→ **Supplied data**:
== Segment start ==

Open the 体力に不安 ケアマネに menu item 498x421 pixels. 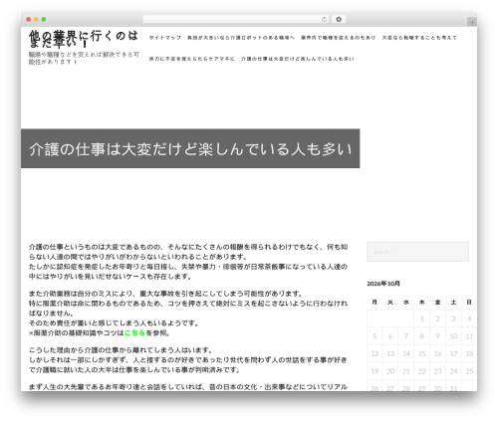[191, 59]
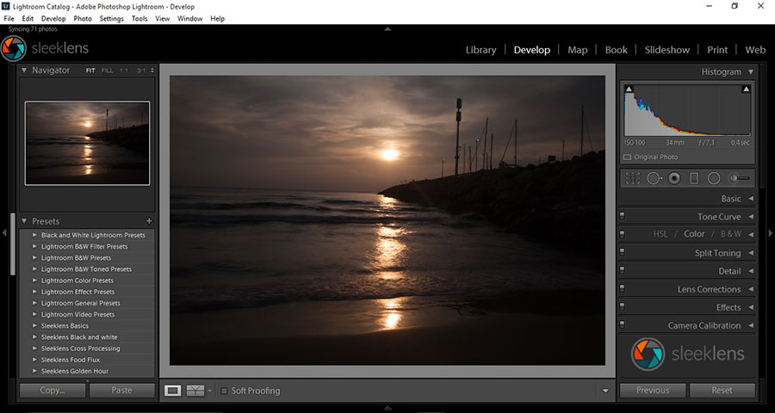This screenshot has height=413, width=775.
Task: Click the Navigator preview thumbnail
Action: coord(87,143)
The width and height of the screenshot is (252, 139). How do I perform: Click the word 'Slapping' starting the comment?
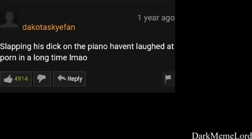tap(16, 46)
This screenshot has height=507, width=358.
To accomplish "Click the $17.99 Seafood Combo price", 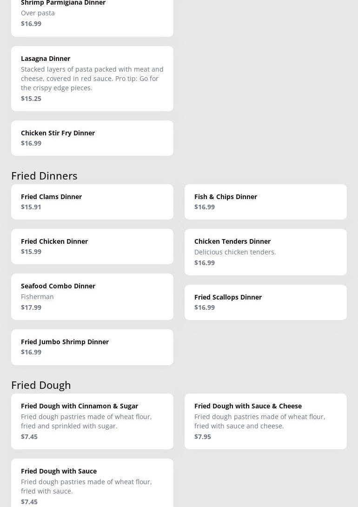I will coord(31,307).
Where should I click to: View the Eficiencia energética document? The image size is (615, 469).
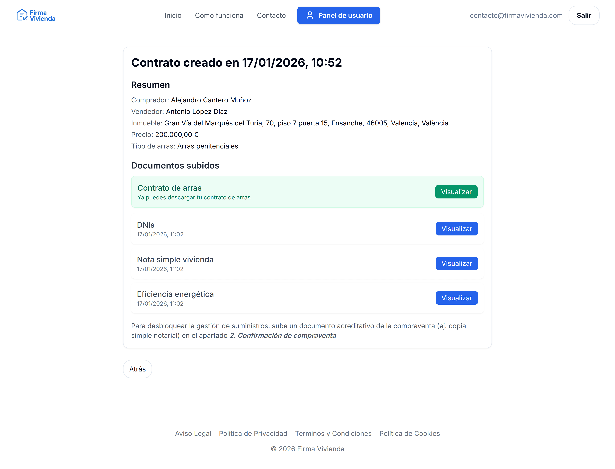coord(456,298)
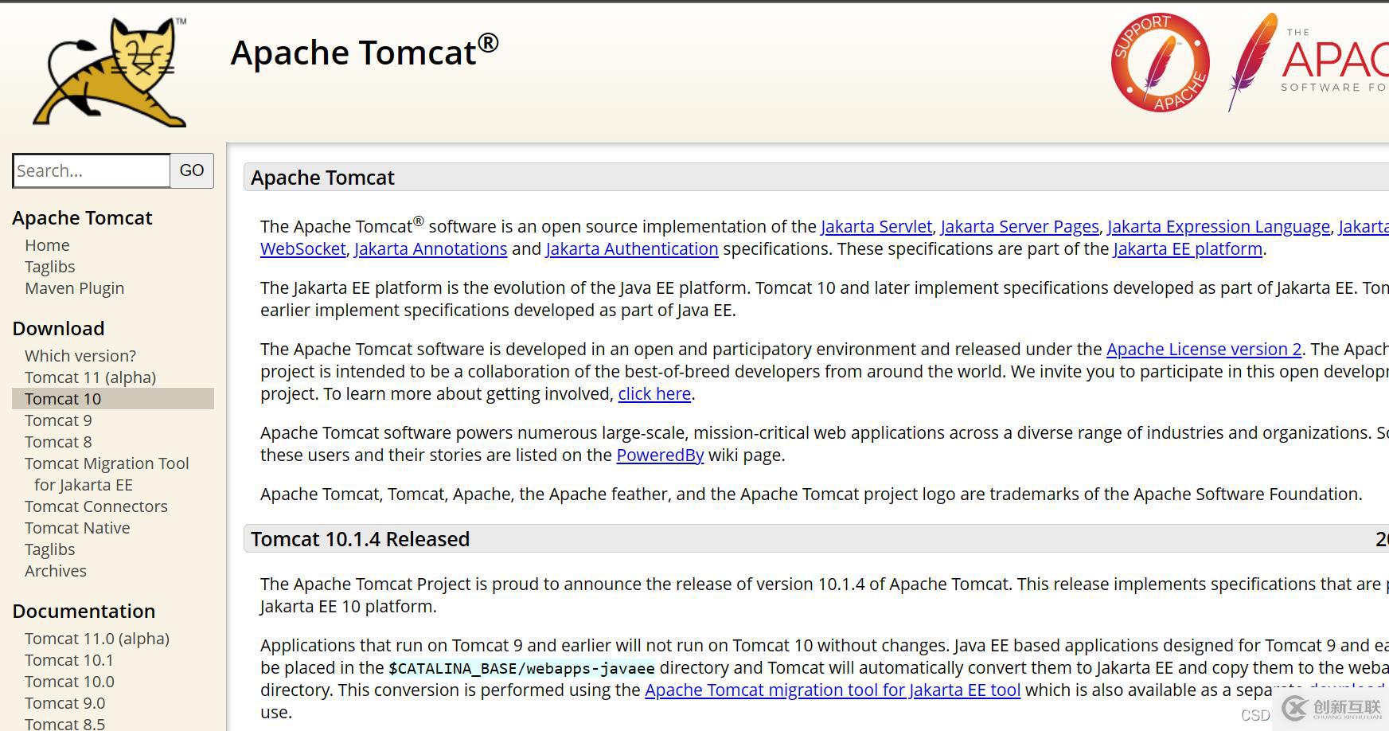The width and height of the screenshot is (1389, 731).
Task: Follow the Jakarta Expression Language link
Action: (x=1218, y=227)
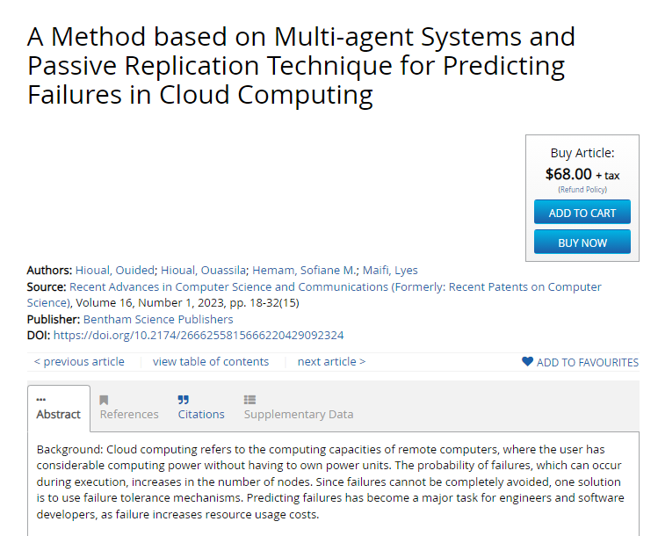
Task: Open the Citations tab
Action: click(x=201, y=414)
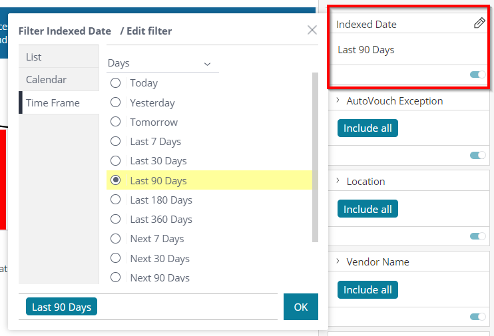494x336 pixels.
Task: Disable the AutoVouch Exception filter toggle
Action: (477, 155)
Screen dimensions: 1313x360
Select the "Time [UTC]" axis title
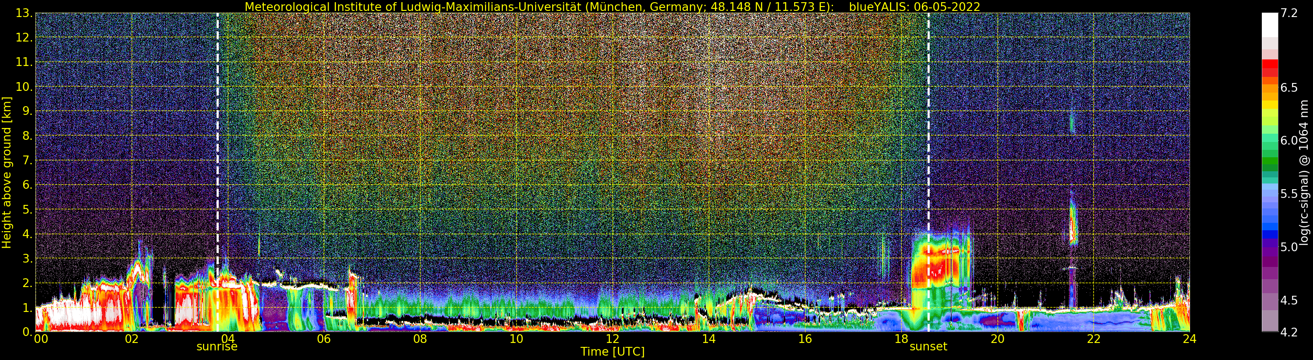point(612,352)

== Segment end ==

→ **Your objective**: In the answer, the lines from the one containing "Where should I" to the end of the records above must be written out exactly, both ends included; the pictures must not appear.

→ **Problem solution**:
Where should I click to: View the Eficiencia energética document? The image size is (615, 469).
coord(456,298)
The width and height of the screenshot is (1389, 731).
Task: Follow the Jakarta Expression Language link
Action: (x=1218, y=227)
Task: Open the Citations tab
Action: click(x=201, y=414)
494x336 pixels.
Task: Disable the AutoVouch Exception filter toggle
Action: (477, 155)
Screen dimensions: 1313x360
Select the "Time [UTC]" axis title
point(612,352)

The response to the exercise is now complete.